Personal information
- Full name: Arthur Ernest Berry
- Born: 18 September 1928 Dunedin, Otago, New Zealand
- Died: 19 December 2016 (aged 88) Timaru, Canterbury, New Zealand
- Batting: Right-handed
- Bowling: Right-arm medium

Domestic team information
- 1955/56: Otago
- 1961/62–1968/69: North Otago
- Source: Cricinfo, 5 May 2016

= Arthur Berry (cricketer) =

New Zealand cricketer

Arthur Ernest Berry (18 September 1928 - 19 December 2016) was a New Zealand sportsman. He played four first-class cricket matches for Otago during the 1955–56 season and played against touring international rugby union sides.

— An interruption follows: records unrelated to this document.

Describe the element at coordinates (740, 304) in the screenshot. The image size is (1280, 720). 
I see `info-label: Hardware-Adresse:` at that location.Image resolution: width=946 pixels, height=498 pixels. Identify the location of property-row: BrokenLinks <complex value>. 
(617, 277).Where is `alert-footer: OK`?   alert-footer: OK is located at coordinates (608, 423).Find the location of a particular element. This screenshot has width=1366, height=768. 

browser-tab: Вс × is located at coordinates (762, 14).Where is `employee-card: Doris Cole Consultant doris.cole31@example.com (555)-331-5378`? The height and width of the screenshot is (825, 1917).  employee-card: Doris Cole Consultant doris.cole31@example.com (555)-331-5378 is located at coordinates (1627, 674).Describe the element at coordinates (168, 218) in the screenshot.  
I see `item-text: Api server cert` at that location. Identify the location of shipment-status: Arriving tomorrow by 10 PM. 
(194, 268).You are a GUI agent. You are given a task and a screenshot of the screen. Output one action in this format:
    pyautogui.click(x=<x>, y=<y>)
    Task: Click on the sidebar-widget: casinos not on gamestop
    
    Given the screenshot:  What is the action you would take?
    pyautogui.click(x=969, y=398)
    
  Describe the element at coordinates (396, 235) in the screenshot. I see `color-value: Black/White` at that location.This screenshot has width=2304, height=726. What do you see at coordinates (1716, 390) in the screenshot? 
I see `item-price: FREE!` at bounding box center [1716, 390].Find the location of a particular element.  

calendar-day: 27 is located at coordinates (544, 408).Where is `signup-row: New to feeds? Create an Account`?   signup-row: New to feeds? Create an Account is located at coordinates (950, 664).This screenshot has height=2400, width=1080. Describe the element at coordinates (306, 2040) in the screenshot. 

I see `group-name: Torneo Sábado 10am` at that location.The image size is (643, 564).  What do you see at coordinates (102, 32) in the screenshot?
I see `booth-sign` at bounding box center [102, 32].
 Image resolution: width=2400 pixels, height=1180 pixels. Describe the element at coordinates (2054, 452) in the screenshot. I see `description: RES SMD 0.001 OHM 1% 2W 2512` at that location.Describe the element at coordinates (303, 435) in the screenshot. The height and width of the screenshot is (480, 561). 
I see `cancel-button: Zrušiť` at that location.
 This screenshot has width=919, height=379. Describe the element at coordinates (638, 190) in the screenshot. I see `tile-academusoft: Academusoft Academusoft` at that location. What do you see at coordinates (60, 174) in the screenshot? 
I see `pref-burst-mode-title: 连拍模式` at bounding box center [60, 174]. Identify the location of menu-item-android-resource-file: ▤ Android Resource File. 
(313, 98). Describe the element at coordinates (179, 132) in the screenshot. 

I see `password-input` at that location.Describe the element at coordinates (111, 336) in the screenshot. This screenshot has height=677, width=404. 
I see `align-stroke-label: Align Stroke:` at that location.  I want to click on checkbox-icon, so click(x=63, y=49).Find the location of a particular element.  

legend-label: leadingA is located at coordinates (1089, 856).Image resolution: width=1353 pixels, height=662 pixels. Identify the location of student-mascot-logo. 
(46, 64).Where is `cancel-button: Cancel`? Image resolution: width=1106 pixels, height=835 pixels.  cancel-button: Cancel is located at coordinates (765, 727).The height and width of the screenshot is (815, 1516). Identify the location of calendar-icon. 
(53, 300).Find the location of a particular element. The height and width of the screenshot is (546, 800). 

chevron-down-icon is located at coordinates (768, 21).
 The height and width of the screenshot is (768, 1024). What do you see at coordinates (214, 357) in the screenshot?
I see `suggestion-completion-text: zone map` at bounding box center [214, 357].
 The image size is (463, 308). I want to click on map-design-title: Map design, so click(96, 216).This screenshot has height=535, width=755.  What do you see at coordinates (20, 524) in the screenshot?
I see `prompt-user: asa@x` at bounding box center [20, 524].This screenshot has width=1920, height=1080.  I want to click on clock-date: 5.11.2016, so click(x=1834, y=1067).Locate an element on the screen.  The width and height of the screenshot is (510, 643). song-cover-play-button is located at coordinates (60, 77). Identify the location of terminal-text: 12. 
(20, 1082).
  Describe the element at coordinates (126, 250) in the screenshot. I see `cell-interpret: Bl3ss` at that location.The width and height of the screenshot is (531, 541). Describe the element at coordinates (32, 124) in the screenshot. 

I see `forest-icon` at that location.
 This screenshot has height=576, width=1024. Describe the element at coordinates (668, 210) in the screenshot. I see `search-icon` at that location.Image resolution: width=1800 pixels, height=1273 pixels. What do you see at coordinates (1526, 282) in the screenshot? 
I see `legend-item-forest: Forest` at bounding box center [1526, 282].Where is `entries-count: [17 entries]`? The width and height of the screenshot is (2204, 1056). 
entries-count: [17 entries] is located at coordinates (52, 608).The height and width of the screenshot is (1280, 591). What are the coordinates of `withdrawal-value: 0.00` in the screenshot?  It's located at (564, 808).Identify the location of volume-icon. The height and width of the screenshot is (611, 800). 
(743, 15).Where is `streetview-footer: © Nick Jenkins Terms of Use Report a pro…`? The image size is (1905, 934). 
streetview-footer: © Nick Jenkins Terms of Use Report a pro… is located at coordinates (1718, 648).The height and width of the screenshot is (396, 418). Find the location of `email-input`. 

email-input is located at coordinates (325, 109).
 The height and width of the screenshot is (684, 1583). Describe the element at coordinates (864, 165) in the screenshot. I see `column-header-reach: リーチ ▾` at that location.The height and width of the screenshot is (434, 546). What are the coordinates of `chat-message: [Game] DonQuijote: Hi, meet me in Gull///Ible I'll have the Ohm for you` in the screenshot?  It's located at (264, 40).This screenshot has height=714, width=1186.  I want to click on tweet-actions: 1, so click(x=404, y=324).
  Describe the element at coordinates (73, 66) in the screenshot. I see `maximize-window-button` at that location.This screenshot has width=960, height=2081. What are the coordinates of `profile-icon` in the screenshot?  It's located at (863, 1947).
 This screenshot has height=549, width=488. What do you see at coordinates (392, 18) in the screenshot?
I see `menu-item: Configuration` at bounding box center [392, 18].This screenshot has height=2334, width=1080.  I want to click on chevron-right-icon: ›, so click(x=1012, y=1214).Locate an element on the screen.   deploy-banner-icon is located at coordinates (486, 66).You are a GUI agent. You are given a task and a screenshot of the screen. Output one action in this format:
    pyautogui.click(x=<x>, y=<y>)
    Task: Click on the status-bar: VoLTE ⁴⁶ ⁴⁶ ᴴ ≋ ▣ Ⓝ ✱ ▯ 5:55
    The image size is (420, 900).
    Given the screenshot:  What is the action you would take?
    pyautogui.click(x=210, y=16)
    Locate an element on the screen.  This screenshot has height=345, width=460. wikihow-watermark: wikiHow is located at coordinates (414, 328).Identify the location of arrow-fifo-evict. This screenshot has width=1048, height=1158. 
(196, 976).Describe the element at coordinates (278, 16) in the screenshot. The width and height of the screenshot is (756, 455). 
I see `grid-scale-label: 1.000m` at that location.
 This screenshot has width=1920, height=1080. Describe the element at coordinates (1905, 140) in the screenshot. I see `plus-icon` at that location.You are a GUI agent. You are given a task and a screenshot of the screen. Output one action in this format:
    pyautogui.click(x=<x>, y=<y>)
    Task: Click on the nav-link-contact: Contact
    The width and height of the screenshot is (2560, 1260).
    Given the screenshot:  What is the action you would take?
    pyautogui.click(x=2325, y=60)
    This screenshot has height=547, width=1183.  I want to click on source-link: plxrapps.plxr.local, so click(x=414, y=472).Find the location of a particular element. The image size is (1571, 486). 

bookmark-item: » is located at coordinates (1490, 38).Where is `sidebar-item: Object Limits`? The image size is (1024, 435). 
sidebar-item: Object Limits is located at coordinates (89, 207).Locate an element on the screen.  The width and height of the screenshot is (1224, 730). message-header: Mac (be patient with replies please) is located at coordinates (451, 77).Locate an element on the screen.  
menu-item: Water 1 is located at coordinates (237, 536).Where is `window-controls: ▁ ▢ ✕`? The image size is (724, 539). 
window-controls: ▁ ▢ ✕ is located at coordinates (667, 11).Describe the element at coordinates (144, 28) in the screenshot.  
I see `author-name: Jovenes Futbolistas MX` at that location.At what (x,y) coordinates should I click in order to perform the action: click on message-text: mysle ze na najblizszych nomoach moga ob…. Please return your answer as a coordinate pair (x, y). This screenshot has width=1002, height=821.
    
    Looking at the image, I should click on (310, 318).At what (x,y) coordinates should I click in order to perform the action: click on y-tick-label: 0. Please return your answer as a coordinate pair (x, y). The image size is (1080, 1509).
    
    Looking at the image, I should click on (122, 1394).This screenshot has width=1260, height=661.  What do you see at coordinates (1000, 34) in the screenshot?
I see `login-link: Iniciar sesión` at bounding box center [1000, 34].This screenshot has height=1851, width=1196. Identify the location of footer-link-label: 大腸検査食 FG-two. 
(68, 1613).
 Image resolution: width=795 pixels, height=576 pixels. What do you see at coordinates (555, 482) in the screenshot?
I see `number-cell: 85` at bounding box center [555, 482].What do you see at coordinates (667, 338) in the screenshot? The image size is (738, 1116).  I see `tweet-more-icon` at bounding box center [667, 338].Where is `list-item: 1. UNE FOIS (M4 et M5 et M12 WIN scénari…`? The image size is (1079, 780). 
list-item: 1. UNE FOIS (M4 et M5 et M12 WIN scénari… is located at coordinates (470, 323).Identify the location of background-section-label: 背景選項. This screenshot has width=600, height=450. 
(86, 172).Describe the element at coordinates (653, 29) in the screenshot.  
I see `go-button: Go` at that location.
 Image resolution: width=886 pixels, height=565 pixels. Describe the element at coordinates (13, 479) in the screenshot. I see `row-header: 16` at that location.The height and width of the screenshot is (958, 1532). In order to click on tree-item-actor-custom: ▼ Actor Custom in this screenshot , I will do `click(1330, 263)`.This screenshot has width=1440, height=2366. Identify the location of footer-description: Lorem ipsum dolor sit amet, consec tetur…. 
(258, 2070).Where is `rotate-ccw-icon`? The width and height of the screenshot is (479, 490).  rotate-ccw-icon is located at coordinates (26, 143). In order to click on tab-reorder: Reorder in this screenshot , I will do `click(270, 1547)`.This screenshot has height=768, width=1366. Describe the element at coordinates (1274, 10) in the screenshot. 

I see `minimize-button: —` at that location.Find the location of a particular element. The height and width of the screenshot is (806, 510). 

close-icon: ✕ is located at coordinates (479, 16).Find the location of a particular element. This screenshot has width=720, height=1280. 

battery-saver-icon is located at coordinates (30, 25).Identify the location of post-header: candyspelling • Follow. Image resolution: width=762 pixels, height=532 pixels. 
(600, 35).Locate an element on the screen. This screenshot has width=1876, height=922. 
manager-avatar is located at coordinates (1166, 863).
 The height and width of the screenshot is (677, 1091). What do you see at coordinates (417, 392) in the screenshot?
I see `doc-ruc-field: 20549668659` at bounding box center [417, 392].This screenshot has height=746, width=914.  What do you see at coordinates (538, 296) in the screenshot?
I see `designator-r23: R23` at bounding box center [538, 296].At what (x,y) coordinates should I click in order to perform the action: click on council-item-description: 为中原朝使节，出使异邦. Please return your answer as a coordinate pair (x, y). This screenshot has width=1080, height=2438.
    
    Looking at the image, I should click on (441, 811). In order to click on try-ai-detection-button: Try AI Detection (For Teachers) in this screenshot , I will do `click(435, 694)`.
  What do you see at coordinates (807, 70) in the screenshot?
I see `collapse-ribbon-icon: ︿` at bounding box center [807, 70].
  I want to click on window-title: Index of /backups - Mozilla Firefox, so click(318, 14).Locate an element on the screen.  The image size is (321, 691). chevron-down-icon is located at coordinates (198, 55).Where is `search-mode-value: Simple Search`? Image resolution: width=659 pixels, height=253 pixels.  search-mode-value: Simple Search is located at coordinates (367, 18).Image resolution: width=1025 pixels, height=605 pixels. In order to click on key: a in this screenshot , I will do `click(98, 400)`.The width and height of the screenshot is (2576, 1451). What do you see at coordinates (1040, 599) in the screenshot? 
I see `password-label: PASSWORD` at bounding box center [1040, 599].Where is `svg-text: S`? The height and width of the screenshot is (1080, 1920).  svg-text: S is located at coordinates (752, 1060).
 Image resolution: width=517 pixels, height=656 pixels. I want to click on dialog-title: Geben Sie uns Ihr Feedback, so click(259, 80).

Berry was born at Dunedin in 1928. He played Brabin Shield cricket for Otago during the 1940s before moving to North Otago where he played both cricket and rugby union. As a rugby player he played for a Combined Hanan Shield Districts side against the touring Australians in 1949 and for a North Otago and Mid Canterbury team against the British and Irish Lions in 1950.

After moving back to Dunedin in the 1950s, Berry played in all four of Otago's Plunket Shield matches during the 1955–56 season, scoring 100 runs and taking five wickets for the side. He captained Dunedin Cricket Club and coached Green Island rugby team. He moved to Papakaio in the early 1960s and played cricket for North Otago between 1961–62 and 1968–69, including in four Hawke Cup matches.

Berry died in Timaru in December 2016.